We most commonly associate “addiction” with some kind of compulsive substance abuse (alcoholism, addiction to tobacco, drugs, etc) – but “addiction” could equally be applied to certain kinds of compulsive activities (e.g. Workaholism). While activity addictions are in some ways different from chemical ones, all addictions have one thing in common: they are all ways of avoiding experiencing or dealing with uncomfortable emotions.
James’ story, told to me over a long evening together, is a case in point. James was a lawyer specialising in litigation, and though the work was intense and often stressful, he was always able to keep his cool and he thrived on it. He had enormous energy and endurance and worked long hours – but he had many other interests that he actively pursued. For example, he was involved in rock climbing, was a committed and talented karate student and a skydiver.

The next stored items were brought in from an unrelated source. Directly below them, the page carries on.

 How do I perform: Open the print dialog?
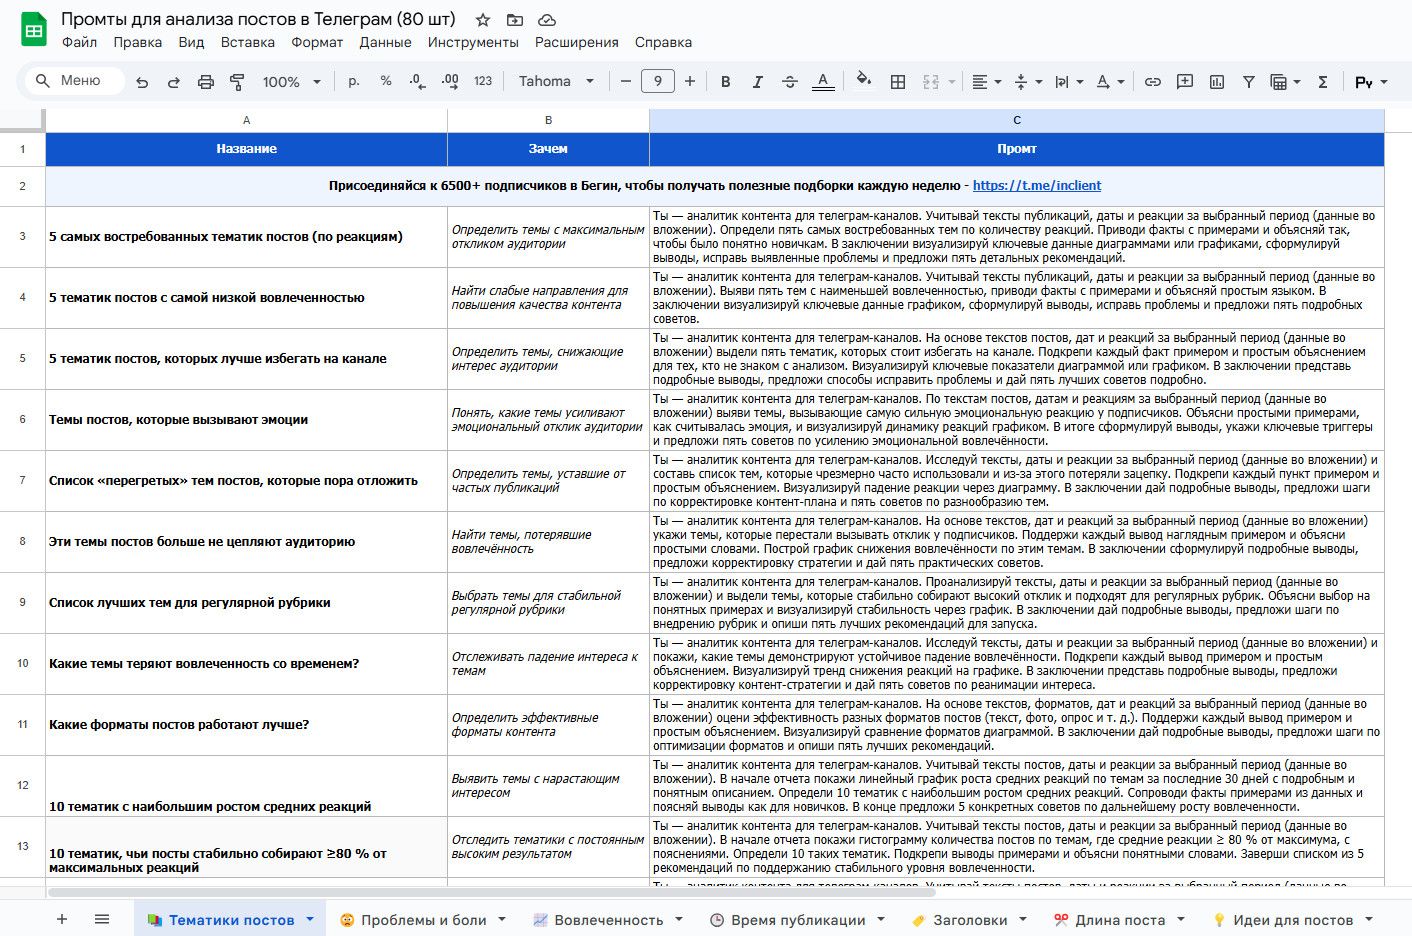[x=206, y=81]
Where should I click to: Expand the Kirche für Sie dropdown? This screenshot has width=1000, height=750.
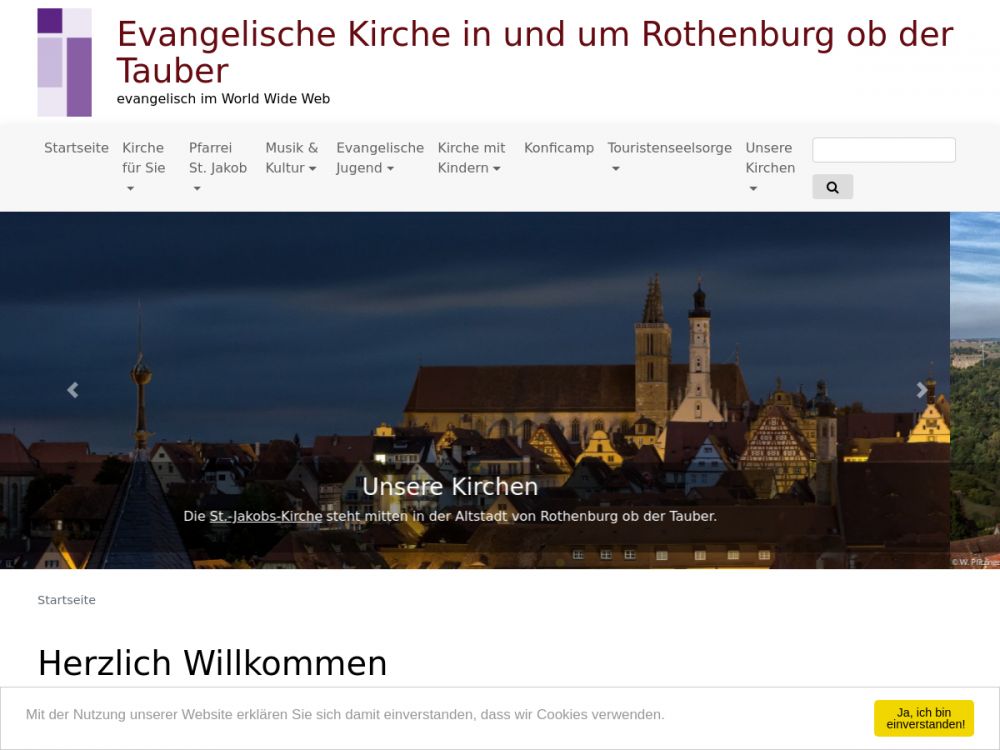tap(143, 168)
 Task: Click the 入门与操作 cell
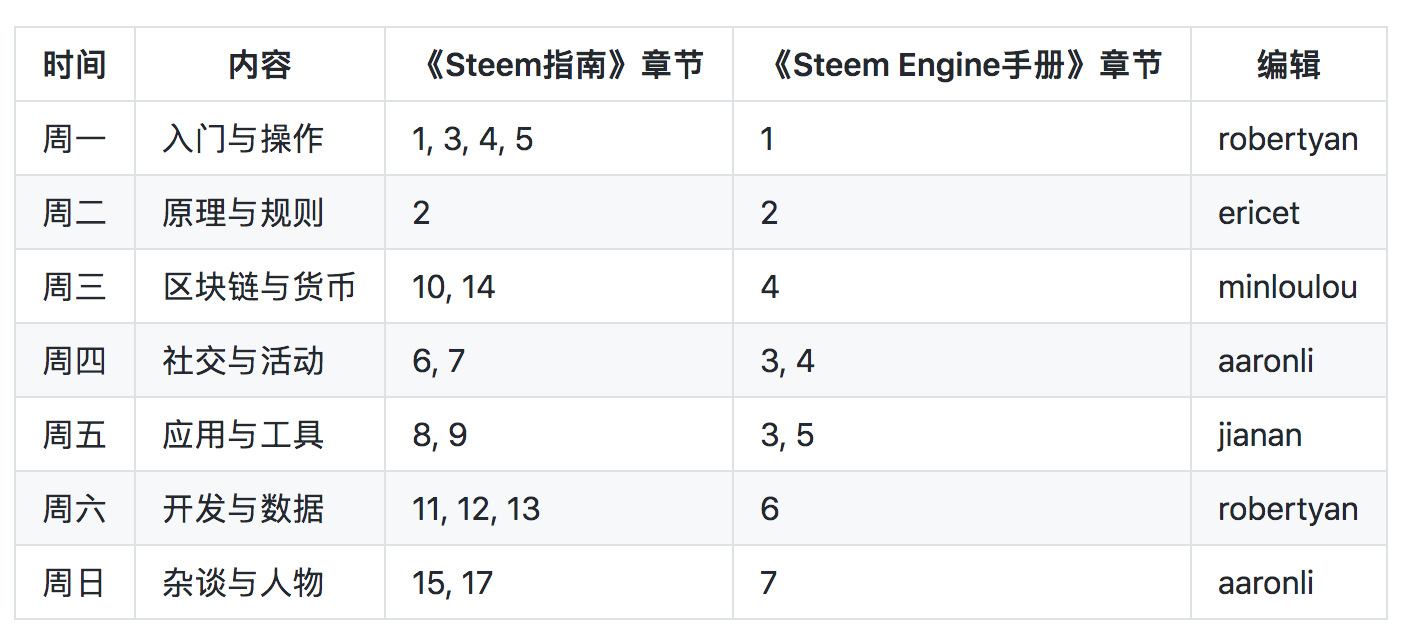[x=243, y=139]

This capacity to control his emotions and keep his cool under pressure made a major contribution to his success at work and in other activities. But James said this had reached a point where he almost never experienced emotions of any kind because he was constantly involved in intense, focussed action almost all of his waking hours. This had resulted in the break up of two marriages, mainly because his wives hardly ever saw him, and when they did, he would never express or show any emotions or talk about anything very personal. His last wife told him it was like living with a robot.
After the second break up, for the first time as an adult he began to feel deeply depressed and lonely, and he sought help from a counsellor. Working with his counsellor, James discovered the source of his activity addiction. James’ parents were both very cool and emotionally distant, and James remembered that this made him feel sad and lonely as a child. However, when he was about seven or eight years old he discovered that if he got intensely busy these feelings would go away. This worked so well that by the time he was an adolescent, he was intensely busy all the time and he never felt sad or lonely – but he also rarely felt any emotions at all.
James told me that the central lesson for him was understanding that, when he shut down the capacity for experiencing unwanted emotions (sadness, loneliness, etc) two things resulted: Firstly, he built up a huge (subconscious) charge of these unwanted emotions, because they had never been expressed and thus given release; and secondly, he gradually lost his capacity to experience the desirable emotions (love, joy, etc). As James’ counsellor put it, “when one emotional system is shut down, this tends to shut down the others as well”. Also, James discovered that the reason he had suddenly started feeling sadness and loneliness is that the break up of his second marriage had finally released all of the stored emotions that his activity addiction had previously kept suppressed. But James came to see this as a blessing because it caused him to seek help.
James spent several months working with a counsellor on overcoming his addiction. By the time I met him he had been free of his activity addiction for several years – and he had been in an emotionally fulfilling relationship for over a year. James still had his ability to turn off his emotions in situations where emotional control was appropriate and useful. But he regained the ability to both experience and express the whole range of emotions that are essential to any close relationship.
Do you know someone with an activity addiction? How has it affected their life and relationships?